_PROBLEM DESCRIPTION_
Copy the stretch of records from the line containing "You are a computer-use" through the end of the records, requests included, and shift every coordinate in the answers by adding 107 to it. Leave the pictures out of your answer.

[RECORDS TO USE start]

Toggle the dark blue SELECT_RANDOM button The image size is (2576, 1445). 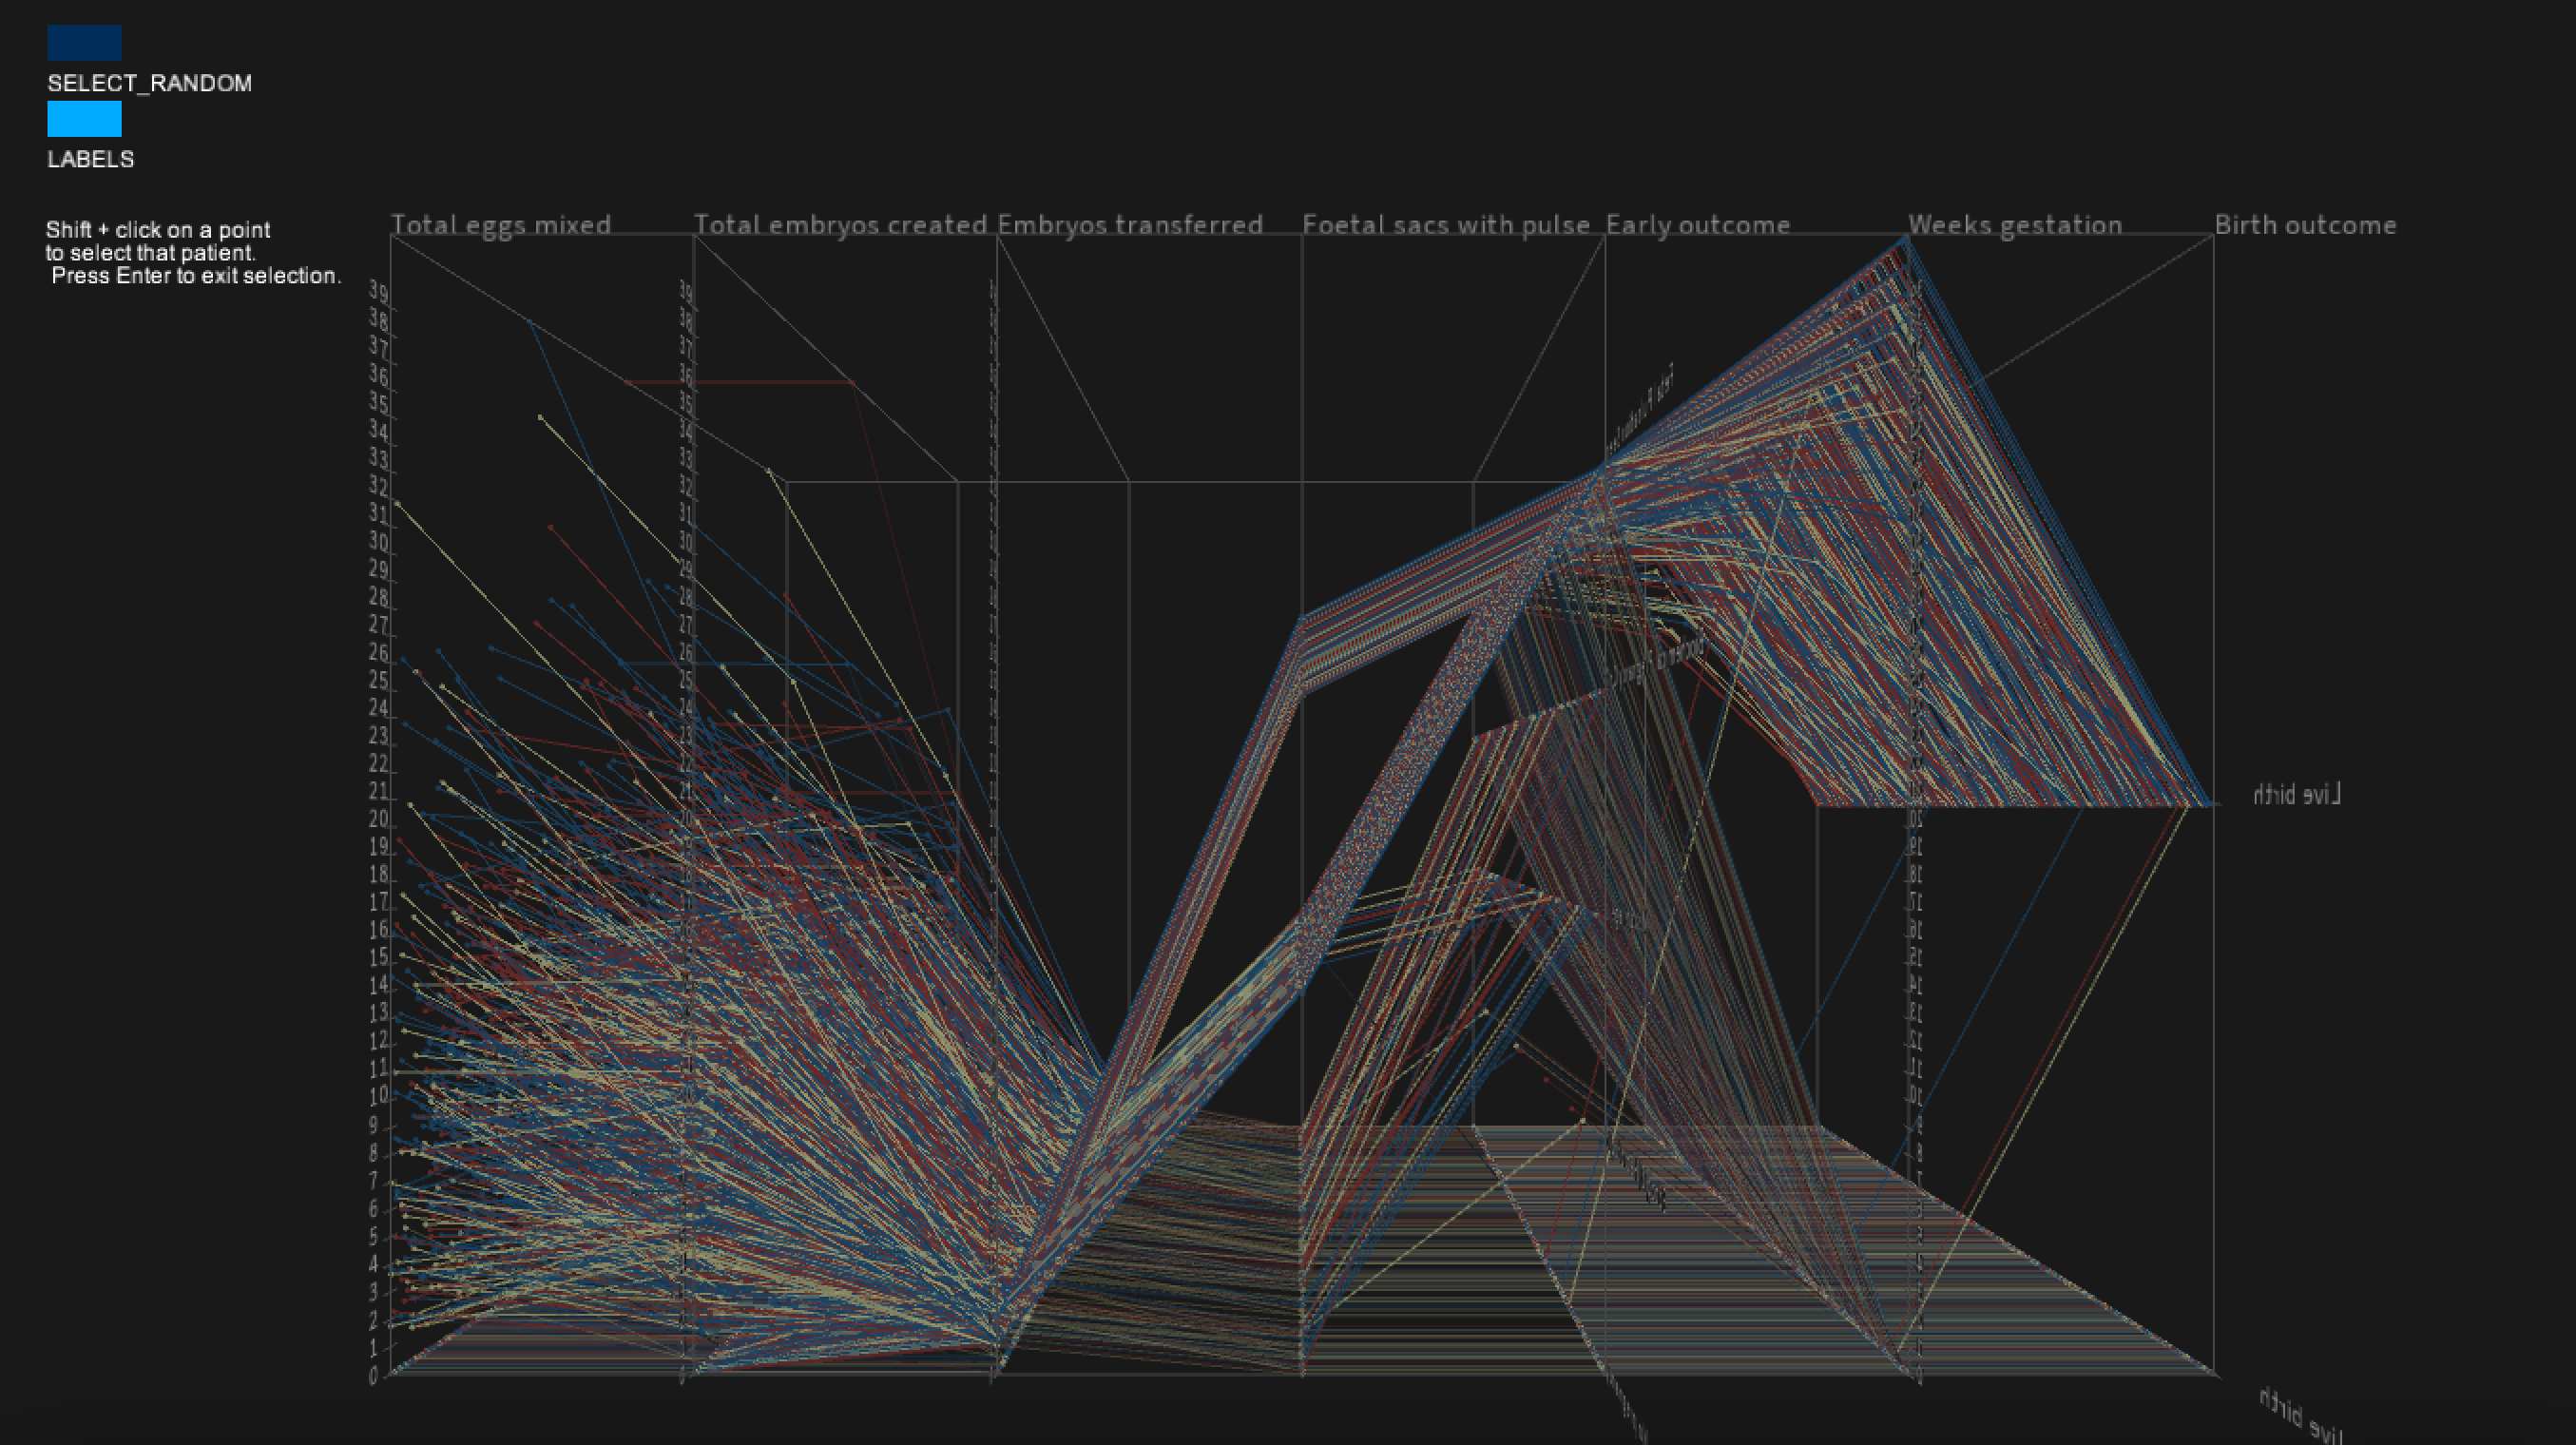84,43
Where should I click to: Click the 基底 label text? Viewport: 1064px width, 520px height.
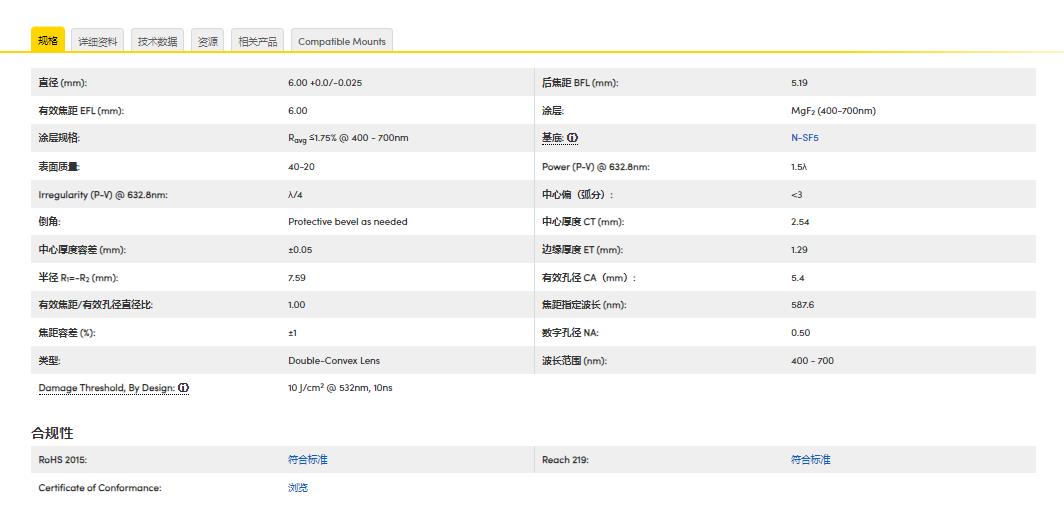553,138
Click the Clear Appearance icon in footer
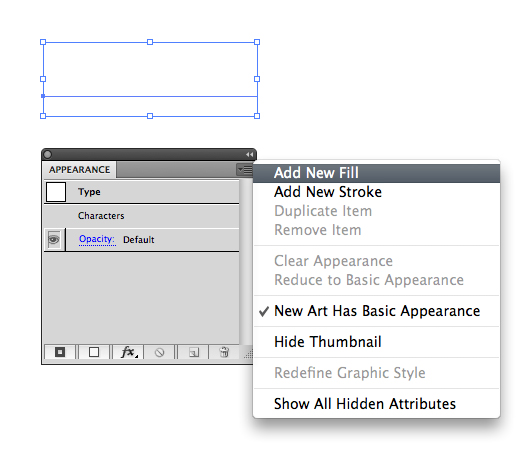Screen dimensions: 527x458 point(159,352)
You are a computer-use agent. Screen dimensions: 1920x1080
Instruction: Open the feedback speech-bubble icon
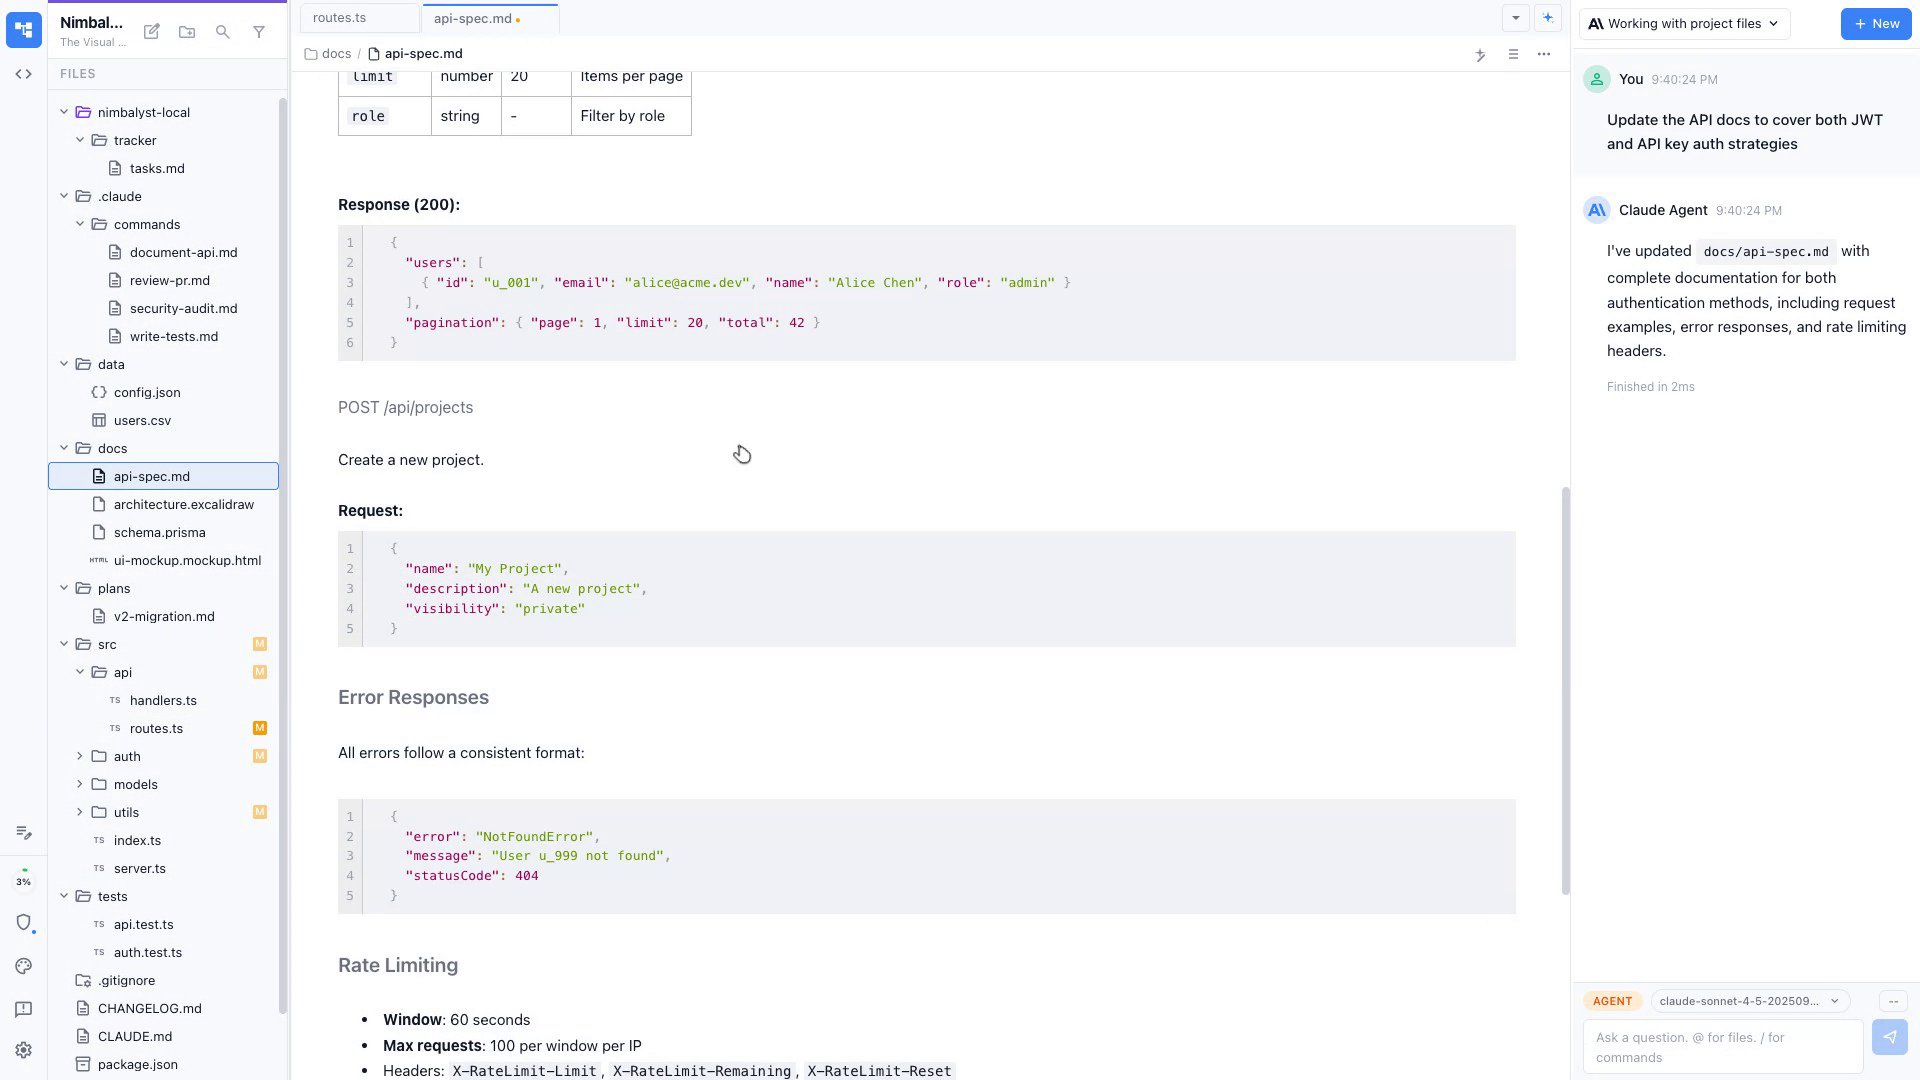point(23,1009)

[RECORDS TO USE end]

_FINISHED TASK_
You are a computer-use agent. Screen dimensions: 1920x1080
Instruction: Open the feedback speech-bubble icon
point(130,1116)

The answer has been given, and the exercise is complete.